Artículo: Compartir es... conducir - Carsharing

Compartir es... conducir

En Barcelona y Sevilla lo hacen con bicicletas. ¿Por qué no hacerlo también con coches? El ‘carsharing’, el uso por varias personas de un mismo coche, ya es una realidad, y hasta hay empresas que se dedican a ello.

Hubo un tiempo en el que quien no tenía coche hacía autoestop. Ahora todo aquel que no quiere complicarse la existencia pagando seguros, buscando aparcamiento o cargándose con los gastos de mantenimiento se apunta al carsharing. Lo que se esconde detrás de este palabro es el convencimiento de que compartir coche entre varios es una solución a los atascos, un desahogo para el medio ambiente y, además, un ahorro para el bolsillo. Dentro de poco será incluso más barato que el transporte público. En España nos gusta pisar sobre seguro y las experiencias en otros países nos han demostrado que el carsharing funciona. Por urbes tan mastodónticas como Nueva York o Londres circulan, respectivamente, 6.000 y 4.000 vehículos conducidos por varias personas (no a la vez, claro) y en grandes ciudades como Madrid o Barcelona, donde los atascos son deporte nacional, compartir coche parece la opción más sensata. Se calcula que cada uno de estos vehículos comunitarios puede retirar de las carreteras entre ocho y diez coches particulares que, por lo general, pasan el 95% del tiempo parados. Menos autos, menos atascos, menos estrés y más aparcamientos. Grandes compañías de alquiler como Hertz (www.hertzondemand.com) comienzan a ofrecer la posibilidad de arrendar su flota por horas, y páginas como Socialcar.com van aún más allá. Esta web pone en contacto a propietarios y usuarios que quieran hacer uso de un mismo vehículo. Ahora, quien no conduce es porque no quiere y quien es propietario de un coche está dilapidando sus ahorros.
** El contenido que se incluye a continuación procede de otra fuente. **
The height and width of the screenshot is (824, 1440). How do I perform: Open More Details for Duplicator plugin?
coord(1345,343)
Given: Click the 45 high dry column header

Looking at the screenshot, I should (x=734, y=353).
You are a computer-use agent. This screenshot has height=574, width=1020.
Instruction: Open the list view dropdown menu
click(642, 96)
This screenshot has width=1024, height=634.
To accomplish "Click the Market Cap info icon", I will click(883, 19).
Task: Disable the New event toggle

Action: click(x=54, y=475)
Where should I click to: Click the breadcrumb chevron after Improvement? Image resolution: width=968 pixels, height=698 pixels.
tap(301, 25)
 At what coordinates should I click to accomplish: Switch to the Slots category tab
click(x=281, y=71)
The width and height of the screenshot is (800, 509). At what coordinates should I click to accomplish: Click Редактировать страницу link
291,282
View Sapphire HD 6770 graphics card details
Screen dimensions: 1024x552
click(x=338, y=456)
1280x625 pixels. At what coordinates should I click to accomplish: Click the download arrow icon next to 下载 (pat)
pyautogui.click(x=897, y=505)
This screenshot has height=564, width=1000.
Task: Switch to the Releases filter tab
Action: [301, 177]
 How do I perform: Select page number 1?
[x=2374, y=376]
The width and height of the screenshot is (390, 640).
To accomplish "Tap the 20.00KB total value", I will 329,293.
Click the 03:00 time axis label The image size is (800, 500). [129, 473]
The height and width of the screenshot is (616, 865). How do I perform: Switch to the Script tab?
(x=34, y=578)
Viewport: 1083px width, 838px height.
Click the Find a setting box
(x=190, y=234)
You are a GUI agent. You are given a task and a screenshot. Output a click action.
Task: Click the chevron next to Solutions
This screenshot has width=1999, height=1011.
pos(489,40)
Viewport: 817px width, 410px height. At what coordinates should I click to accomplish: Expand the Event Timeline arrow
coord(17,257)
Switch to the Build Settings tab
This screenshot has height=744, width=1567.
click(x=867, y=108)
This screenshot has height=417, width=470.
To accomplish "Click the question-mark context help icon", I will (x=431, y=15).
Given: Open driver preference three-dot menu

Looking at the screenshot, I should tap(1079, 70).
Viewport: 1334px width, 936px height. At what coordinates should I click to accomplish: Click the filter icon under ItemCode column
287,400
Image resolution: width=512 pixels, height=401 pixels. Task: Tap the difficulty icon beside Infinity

EL COCHE, TRANSPORTE PÚBLICO
La necesidad de aprovechar los recursos existentes y el cambio de mentalidad fueron la señal que los tres socios de Blue Move (www.bluemove.es) aprovecharon para fundar su compañía. ¿Un coche concebido como un transporte público? La idea parecía una utopía. Actualmente Blue Move cuenta con una flota de 35 automóviles (algunos de ellos eléctricos), ubicados en parques empresariales y el centro de la capital, que puedes alquilar a partir de 3,5 euros la hora. “El cliente sólo se tiene que preocupar de conducir”, nos comenta Alejandro de León, uno de los creadores de Blue Move. “Lo único que tiene que hacer es rellenar el depósito de gasolina cuando le quede un cuarto, pero ni siquiera lo tiene que pagar él porque hay una tarjeta en el coche para repostar. Y tampoco se tiene que preocupar por el seguro ni el mantenimiento”. El funcionamiento es sencillo: te registras en la web, reservas un vehículo para cuando lo vayas a necesitar y lo usas a tu antojo el tiempo que precises. A final de mes solo pagas las horas que lo has utilizado más un recargo por kilómetro recorrido. En el caso de Blue Move el precio es de 0,27 céntimos y si, como afirma Eurostat, eres de los que recorren 27 km diarios de media para ir al trabajo, el coste no llegará a los 7,5 euros al día. Y nunca olvides las reglas de oro: deja el vehículo tan limpio como lo encontraste y no cuelgues ambientadores de pino en el retrovisor.